Wow nancy, not only are you one of the fastest working students to go through the level, but you are one of the best too!
I really liked your chapter from Steve's POV. It kept with the original feel of the story and with his character. I know I wanted him to be a rounded character, with some feelings still under the surface.
Just a simple nitpick, but I would change the order of the last part of this sentence from. The first four days consisted of lectures covering the psychology and techniques of dominance along with practice in using on dummies a plethora of implements for control and torment. to The first four days consisted of lectures covering the psychology and techniques of dominance along with practice in using a plethora of implements for control and torment on dummies.
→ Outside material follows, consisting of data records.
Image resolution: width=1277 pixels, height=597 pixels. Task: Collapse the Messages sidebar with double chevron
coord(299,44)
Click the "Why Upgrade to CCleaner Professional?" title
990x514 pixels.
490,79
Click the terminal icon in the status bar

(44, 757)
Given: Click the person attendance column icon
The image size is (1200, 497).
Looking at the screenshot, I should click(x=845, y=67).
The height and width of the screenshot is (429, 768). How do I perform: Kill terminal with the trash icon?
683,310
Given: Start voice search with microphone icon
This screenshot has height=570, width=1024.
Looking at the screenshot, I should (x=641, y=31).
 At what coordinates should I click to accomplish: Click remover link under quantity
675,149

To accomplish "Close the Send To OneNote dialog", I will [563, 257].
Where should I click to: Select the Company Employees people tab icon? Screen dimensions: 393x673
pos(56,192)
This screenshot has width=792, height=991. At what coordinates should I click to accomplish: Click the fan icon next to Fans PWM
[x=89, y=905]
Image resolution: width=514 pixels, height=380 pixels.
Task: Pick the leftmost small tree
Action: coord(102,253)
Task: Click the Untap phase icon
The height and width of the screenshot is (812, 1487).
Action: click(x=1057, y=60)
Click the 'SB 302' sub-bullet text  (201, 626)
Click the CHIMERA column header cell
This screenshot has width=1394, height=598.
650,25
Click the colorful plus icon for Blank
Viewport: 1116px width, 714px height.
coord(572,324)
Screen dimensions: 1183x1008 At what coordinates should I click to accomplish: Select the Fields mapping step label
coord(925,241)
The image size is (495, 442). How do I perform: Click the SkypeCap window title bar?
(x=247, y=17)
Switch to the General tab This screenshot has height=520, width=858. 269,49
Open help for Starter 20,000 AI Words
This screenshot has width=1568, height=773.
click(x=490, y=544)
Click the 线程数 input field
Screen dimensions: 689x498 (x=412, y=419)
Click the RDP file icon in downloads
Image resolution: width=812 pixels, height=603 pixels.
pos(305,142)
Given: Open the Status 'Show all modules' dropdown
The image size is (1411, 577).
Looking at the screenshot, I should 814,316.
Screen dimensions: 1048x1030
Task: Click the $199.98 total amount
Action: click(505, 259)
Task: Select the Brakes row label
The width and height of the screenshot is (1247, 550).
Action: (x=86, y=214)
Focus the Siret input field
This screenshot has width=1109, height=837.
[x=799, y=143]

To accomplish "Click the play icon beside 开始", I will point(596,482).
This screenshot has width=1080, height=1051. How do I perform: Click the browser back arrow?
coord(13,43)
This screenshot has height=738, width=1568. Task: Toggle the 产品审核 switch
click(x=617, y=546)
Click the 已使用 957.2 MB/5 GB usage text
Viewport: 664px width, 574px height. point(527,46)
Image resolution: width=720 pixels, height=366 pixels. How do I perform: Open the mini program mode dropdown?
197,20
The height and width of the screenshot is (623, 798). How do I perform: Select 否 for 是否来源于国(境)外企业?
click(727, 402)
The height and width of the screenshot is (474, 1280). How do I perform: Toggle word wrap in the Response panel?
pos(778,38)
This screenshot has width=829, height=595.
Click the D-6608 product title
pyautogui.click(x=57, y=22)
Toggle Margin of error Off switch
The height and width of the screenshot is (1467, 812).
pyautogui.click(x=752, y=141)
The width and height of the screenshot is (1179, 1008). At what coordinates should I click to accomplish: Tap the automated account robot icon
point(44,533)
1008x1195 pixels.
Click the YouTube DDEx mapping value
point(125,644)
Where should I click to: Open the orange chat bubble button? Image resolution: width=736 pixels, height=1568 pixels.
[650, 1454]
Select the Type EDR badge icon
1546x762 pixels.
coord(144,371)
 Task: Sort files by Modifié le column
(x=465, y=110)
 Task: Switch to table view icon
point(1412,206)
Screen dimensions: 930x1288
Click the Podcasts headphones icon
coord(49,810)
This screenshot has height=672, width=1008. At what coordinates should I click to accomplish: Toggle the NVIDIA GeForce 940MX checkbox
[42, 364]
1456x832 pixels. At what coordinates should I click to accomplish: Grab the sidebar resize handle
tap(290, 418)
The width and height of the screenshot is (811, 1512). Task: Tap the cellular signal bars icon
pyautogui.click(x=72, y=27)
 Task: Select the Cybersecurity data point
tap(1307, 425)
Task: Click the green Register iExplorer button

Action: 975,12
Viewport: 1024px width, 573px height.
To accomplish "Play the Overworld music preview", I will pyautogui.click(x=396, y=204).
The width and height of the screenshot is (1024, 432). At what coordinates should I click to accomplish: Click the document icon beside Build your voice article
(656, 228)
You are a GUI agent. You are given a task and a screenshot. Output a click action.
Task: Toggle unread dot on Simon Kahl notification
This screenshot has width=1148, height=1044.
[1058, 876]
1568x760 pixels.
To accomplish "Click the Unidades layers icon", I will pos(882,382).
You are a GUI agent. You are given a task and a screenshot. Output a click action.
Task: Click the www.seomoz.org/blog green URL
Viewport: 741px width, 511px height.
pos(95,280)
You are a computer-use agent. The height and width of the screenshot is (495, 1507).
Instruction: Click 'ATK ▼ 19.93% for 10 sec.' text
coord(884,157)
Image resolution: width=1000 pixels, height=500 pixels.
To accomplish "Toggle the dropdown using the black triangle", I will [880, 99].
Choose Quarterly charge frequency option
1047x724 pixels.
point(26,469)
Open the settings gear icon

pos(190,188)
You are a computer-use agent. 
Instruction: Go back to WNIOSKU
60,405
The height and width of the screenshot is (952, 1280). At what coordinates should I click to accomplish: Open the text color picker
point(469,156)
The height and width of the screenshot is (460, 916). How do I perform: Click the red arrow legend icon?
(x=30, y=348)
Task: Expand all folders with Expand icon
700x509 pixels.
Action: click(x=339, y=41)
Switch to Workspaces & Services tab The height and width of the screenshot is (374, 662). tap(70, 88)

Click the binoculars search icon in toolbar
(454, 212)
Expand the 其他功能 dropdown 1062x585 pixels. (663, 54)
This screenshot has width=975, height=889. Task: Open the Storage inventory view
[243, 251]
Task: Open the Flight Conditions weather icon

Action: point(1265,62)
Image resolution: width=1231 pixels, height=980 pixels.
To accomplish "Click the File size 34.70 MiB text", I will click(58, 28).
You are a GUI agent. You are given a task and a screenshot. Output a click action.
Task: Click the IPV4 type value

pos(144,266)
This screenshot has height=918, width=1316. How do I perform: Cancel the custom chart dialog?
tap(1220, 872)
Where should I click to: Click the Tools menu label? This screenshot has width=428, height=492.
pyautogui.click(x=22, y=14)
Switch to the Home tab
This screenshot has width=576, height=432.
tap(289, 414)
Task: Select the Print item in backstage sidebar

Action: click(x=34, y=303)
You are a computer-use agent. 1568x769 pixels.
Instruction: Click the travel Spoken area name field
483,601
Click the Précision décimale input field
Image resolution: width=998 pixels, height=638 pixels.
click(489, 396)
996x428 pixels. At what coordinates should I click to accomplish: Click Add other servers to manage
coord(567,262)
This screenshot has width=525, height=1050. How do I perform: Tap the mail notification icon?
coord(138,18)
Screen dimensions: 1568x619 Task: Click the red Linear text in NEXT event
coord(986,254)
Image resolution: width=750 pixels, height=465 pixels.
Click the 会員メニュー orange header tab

I also feel some commas are needed in this sentence, though it is just a personal change. I also wonder if with should be changed to on.
The final three days were engaged in practicing with supervision all that had been learned with three trained female slaves. to The final three days were engaged in practicing, with supervision, all that had been learned on three trained female slaves.
I do agree with you about the kidnap, it was just too easy. You teased me with a rewrite of the kidnap! Hmm now I have to decide whether to let you go up to level 3 or make you do the rewrite LOL
Seriously nancy, it is up to you. I feel you are ready for level 3 and would get you entry if you want to move up now. However if you have ideas about the kidnap and would like to have a go at it, then I would love to see it.
H Dean is also away for a few days and I am sure he would love to see your level 2 progress before you move on. However, he will be sure to still review your work whether you are still in level 2 or moved up to level 3.
Thanks again for all your hard work, it is much appreciated. I look forward to hearing what you wish to do.